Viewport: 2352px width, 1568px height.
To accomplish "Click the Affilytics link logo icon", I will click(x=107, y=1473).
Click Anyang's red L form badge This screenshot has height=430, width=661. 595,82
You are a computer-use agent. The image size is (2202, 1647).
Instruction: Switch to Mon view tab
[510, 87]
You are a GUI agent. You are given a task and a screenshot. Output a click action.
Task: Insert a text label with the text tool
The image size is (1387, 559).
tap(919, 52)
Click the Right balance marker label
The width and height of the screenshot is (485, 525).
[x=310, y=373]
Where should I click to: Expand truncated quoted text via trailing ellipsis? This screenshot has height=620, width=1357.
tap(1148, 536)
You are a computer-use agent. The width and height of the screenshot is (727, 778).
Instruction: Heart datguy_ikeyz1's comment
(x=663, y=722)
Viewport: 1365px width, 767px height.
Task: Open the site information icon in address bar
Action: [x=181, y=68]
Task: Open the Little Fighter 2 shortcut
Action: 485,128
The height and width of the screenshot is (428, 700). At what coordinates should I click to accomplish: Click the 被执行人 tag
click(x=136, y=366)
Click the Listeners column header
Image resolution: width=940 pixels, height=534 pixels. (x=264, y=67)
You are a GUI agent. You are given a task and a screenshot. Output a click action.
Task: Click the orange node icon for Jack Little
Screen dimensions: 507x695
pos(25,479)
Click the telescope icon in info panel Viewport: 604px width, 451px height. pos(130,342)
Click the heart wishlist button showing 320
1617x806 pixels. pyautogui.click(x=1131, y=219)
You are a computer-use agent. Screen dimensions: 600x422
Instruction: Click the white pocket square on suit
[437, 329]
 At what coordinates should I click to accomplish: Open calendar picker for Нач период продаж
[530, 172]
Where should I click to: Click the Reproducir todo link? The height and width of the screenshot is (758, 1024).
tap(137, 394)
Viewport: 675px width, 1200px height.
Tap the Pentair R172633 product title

= = = = =

_What the task requires_
Reproduce nothing but the lines from the line containing "The width and height of the screenshot is (485, 525)." to the last line of the data, each exactly as written.

_Solution for this task_
The width and height of the screenshot is (485, 525).
[x=310, y=373]
Where should I click to: Expand truncated quoted text via trailing ellipsis? This screenshot has height=620, width=1357.
tap(1148, 536)
You are a computer-use agent. The width and height of the screenshot is (727, 778).
Instruction: Heart datguy_ikeyz1's comment
(x=663, y=722)
Viewport: 1365px width, 767px height.
Task: Open the site information icon in address bar
Action: [x=181, y=68]
Task: Open the Little Fighter 2 shortcut
Action: 485,128
The height and width of the screenshot is (428, 700). At what coordinates should I click to accomplish: Click the 被执行人 tag
click(x=136, y=366)
Click the Listeners column header
Image resolution: width=940 pixels, height=534 pixels. (x=264, y=67)
You are a GUI agent. You are given a task and a screenshot. Output a click action.
Task: Click the orange node icon for Jack Little
Screen dimensions: 507x695
pos(25,479)
Click the telescope icon in info panel Viewport: 604px width, 451px height. pos(130,342)
Click the heart wishlist button showing 320
1617x806 pixels. pyautogui.click(x=1131, y=219)
You are a computer-use agent. Screen dimensions: 600x422
Instruction: Click the white pocket square on suit
[437, 329]
 At what coordinates should I click to accomplish: Open calendar picker for Нач период продаж
[530, 172]
Where should I click to: Click the Reproducir todo link? The height and width of the screenshot is (758, 1024).
tap(137, 394)
Viewport: 675px width, 1200px height.
Tap the Pentair R172633 product title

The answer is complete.